Prompts

Prompts are templated instructions for a model. Unlike tools (which execute) and resources (which return data), a prompt returns a list of messages the client feeds back into an LLM. The plugin supports two registration paths:

  • Standalone prompt functions — plain (async) callables decorated with mcp_prompt() and passed to LitestarMCP(prompts=[...]). These are not routed under HTTP; they are reachable only through prompts/get.

  • Handler-based prompts — Litestar route handlers tagged with mcp_prompt="<name>". The handler stays a normal HTTP endpoint and is published through prompts/get, with full access to DI, guards, and signature validation.

The task-manager demo registers a single standalone prompt that summarises the current task list:

docs/examples/task_manager/main.py - register_prompts
def register_prompts(store: "dict[int, Task]") -> "list[Any]":
    """Return standalone MCP prompts bound to ``store``.

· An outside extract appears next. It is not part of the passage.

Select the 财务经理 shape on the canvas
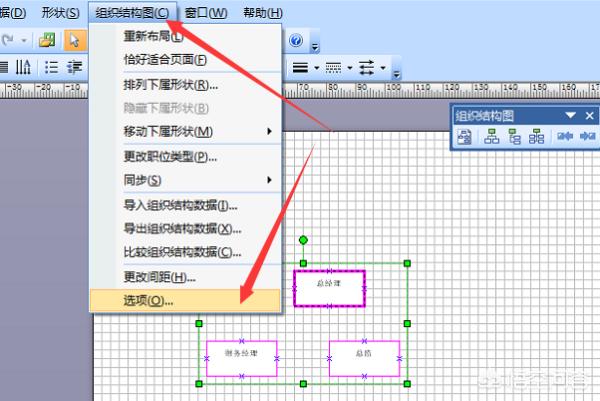The height and width of the screenshot is (401, 600). point(241,355)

    Prompts are templated instructions for an LLM. Unlike tools (which execute)
    and resources (which return data), prompts return a list of messages the
    client feeds back into the model. Returning a plain ``str`` is the
    simplest form — the plugin wraps it as a single user-role text message.
    """

    # start-example
    @mcp_prompt(
        name="summarize_tasks",
        title="Summarize tasks",
        description="Ask the model to summarize the current task list in a chosen style.",
    )
    async def summarize_tasks(style: str = "concise") -> str:
        """Build a prompt summarizing the task store.

        Args:
            style: Summary style hint, e.g. ``concise``, ``detailed``,
                ``bullet-points``. Used verbatim in the prompt body.
        """
        lines = [f"- [{'x' if task.completed else ' '}] {task.title}: {task.description}" for task in store.values()]
        body = "\n".join(lines) if lines else "(no tasks)"
        return f"Summarise the following tasks in a {style} style:\n\n{body}"

    # end-example
    return [summarize_tasks]

See Marking Routes for the handler-based opt-key form and the full mcp_prompt* opt-key reference.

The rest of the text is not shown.